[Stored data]
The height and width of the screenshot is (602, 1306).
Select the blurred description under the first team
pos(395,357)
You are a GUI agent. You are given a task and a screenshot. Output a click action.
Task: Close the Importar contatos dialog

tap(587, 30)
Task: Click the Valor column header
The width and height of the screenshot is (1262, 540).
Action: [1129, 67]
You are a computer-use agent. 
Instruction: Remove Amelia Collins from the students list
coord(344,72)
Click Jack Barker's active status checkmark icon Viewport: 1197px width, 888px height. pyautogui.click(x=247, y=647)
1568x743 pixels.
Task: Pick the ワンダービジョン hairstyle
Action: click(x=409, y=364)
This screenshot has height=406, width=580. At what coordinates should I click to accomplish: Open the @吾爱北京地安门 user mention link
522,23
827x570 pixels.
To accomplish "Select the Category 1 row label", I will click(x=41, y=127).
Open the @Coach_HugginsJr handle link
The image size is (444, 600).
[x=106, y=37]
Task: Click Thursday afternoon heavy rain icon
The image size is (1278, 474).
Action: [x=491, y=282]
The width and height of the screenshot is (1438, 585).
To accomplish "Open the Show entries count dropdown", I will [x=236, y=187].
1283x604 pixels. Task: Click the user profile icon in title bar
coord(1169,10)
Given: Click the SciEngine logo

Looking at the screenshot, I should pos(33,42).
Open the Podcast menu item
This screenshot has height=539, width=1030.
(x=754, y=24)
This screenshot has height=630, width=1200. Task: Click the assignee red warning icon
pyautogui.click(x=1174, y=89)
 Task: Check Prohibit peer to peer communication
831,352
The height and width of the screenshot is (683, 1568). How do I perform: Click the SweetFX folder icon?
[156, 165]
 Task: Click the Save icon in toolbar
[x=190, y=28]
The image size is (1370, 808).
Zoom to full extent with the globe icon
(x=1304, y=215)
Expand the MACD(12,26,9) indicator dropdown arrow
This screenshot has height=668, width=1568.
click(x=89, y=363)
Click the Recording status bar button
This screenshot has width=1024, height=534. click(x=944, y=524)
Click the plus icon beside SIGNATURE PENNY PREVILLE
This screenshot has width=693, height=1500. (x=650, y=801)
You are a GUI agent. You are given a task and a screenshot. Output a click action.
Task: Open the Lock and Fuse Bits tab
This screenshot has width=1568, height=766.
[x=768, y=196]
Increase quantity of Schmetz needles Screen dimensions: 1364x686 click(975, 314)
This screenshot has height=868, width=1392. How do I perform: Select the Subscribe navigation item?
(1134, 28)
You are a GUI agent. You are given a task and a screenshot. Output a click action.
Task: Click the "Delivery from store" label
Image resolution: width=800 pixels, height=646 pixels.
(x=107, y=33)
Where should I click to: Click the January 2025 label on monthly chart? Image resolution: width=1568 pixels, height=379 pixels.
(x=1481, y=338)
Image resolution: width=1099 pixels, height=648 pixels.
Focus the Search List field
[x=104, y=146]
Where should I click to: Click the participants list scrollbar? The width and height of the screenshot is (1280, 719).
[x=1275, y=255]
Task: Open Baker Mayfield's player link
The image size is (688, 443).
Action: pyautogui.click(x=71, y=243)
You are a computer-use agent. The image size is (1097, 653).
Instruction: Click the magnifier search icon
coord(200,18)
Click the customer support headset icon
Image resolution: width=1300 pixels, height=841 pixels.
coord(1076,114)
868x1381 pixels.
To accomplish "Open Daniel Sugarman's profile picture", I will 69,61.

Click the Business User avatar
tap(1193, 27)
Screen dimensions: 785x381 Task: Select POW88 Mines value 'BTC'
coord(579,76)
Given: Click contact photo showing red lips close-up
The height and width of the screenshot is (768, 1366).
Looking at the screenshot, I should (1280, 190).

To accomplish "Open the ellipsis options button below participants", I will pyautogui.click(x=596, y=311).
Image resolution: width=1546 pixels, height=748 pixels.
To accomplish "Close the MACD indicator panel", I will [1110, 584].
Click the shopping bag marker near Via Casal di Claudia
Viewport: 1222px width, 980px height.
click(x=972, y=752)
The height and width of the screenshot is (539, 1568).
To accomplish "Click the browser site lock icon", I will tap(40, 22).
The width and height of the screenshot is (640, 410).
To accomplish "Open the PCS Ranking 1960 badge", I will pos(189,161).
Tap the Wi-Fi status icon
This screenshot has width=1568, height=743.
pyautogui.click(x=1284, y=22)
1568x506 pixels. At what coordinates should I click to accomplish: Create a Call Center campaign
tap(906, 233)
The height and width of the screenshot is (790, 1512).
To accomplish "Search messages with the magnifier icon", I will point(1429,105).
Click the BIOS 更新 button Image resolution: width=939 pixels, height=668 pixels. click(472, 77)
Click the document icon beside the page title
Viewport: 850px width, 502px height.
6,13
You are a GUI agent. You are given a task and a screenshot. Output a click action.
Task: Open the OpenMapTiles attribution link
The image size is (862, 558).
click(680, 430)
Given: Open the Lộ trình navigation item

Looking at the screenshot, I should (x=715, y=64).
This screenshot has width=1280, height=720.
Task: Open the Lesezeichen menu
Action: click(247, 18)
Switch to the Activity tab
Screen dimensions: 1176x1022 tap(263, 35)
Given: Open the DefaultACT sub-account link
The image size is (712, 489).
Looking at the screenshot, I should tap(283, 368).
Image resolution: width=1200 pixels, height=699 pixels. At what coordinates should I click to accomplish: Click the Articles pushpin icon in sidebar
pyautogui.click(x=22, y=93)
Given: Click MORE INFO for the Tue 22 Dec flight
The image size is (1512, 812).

§ **Aim of the exercise**
What you return must be the entries, given again word for word.

§ **Output below**
The height and width of the screenshot is (602, 1306).
Select the blurred description under the first team
pos(395,357)
You are a GUI agent. You are given a task and a screenshot. Output a click action.
Task: Close the Importar contatos dialog

tap(587, 30)
Task: Click the Valor column header
The width and height of the screenshot is (1262, 540).
Action: [1129, 67]
You are a computer-use agent. 
Instruction: Remove Amelia Collins from the students list
coord(344,72)
Click Jack Barker's active status checkmark icon Viewport: 1197px width, 888px height. pyautogui.click(x=247, y=647)
1568x743 pixels.
Task: Pick the ワンダービジョン hairstyle
Action: click(x=409, y=364)
This screenshot has height=406, width=580. At what coordinates should I click to accomplish: Open the @吾爱北京地安门 user mention link
522,23
827x570 pixels.
To accomplish "Select the Category 1 row label", I will click(x=41, y=127).
Open the @Coach_HugginsJr handle link
The image size is (444, 600).
[x=106, y=37]
Task: Click Thursday afternoon heavy rain icon
The image size is (1278, 474).
Action: [x=491, y=282]
The width and height of the screenshot is (1438, 585).
To accomplish "Open the Show entries count dropdown", I will [x=236, y=187].
1283x604 pixels. Task: Click the user profile icon in title bar
coord(1169,10)
Given: Click the SciEngine logo

Looking at the screenshot, I should pos(33,42).
Open the Podcast menu item
This screenshot has height=539, width=1030.
(x=754, y=24)
This screenshot has height=630, width=1200. Task: Click the assignee red warning icon
pyautogui.click(x=1174, y=89)
 Task: Check Prohibit peer to peer communication
831,352
The height and width of the screenshot is (683, 1568). How do I perform: Click the SweetFX folder icon?
[156, 165]
 Task: Click the Save icon in toolbar
[x=190, y=28]
The image size is (1370, 808).
Zoom to full extent with the globe icon
(x=1304, y=215)
Expand the MACD(12,26,9) indicator dropdown arrow
This screenshot has height=668, width=1568.
click(x=89, y=363)
Click the Recording status bar button
This screenshot has width=1024, height=534. click(x=944, y=524)
Click the plus icon beside SIGNATURE PENNY PREVILLE
This screenshot has width=693, height=1500. (x=650, y=801)
You are a GUI agent. You are given a task and a screenshot. Output a click action.
Task: Open the Lock and Fuse Bits tab
This screenshot has width=1568, height=766.
[x=768, y=196]
Increase quantity of Schmetz needles Screen dimensions: 1364x686 click(975, 314)
This screenshot has height=868, width=1392. How do I perform: Select the Subscribe navigation item?
(1134, 28)
You are a GUI agent. You are given a task and a screenshot. Output a click action.
Task: Click the "Delivery from store" label
Image resolution: width=800 pixels, height=646 pixels.
(x=107, y=33)
Where should I click to: Click the January 2025 label on monthly chart? Image resolution: width=1568 pixels, height=379 pixels.
(x=1481, y=338)
Image resolution: width=1099 pixels, height=648 pixels.
Focus the Search List field
[x=104, y=146]
Where should I click to: Click the participants list scrollbar? The width and height of the screenshot is (1280, 719).
[x=1275, y=255]
Task: Open Baker Mayfield's player link
The image size is (688, 443).
Action: pyautogui.click(x=71, y=243)
You are a computer-use agent. The image size is (1097, 653).
Instruction: Click the magnifier search icon
coord(200,18)
Click the customer support headset icon
Image resolution: width=1300 pixels, height=841 pixels.
coord(1076,114)
868x1381 pixels.
To accomplish "Open Daniel Sugarman's profile picture", I will 69,61.

Click the Business User avatar
tap(1193, 27)
Screen dimensions: 785x381 Task: Select POW88 Mines value 'BTC'
coord(579,76)
Given: Click contact photo showing red lips close-up
The height and width of the screenshot is (768, 1366).
Looking at the screenshot, I should (1280, 190).

To accomplish "Open the ellipsis options button below participants", I will pyautogui.click(x=596, y=311).
Image resolution: width=1546 pixels, height=748 pixels.
To accomplish "Close the MACD indicator panel", I will [1110, 584].
Click the shopping bag marker near Via Casal di Claudia
Viewport: 1222px width, 980px height.
click(x=972, y=752)
The height and width of the screenshot is (539, 1568).
To accomplish "Click the browser site lock icon", I will tap(40, 22).
The width and height of the screenshot is (640, 410).
To accomplish "Open the PCS Ranking 1960 badge", I will pos(189,161).
Tap the Wi-Fi status icon
This screenshot has width=1568, height=743.
pyautogui.click(x=1284, y=22)
1568x506 pixels. At what coordinates should I click to accomplish: Create a Call Center campaign
tap(906, 233)
The height and width of the screenshot is (790, 1512).
To accomplish "Search messages with the magnifier icon", I will point(1429,105).
Click the BIOS 更新 button Image resolution: width=939 pixels, height=668 pixels. click(472, 77)
Click the document icon beside the page title
Viewport: 850px width, 502px height.
6,13
You are a GUI agent. You are given a task and a screenshot. Output a click action.
Task: Open the OpenMapTiles attribution link
The image size is (862, 558).
click(680, 430)
Given: Open the Lộ trình navigation item

Looking at the screenshot, I should (x=715, y=64).
This screenshot has width=1280, height=720.
Task: Open the Lesezeichen menu
Action: click(247, 18)
Switch to the Activity tab
Screen dimensions: 1176x1022 tap(263, 35)
Given: Open the DefaultACT sub-account link
The image size is (712, 489).
Looking at the screenshot, I should tap(283, 368).
Image resolution: width=1200 pixels, height=699 pixels. At what coordinates should I click to accomplish: Click the Articles pushpin icon in sidebar
pyautogui.click(x=22, y=93)
Given: Click MORE INFO for the Tue 22 Dec flight
The image size is (1512, 812).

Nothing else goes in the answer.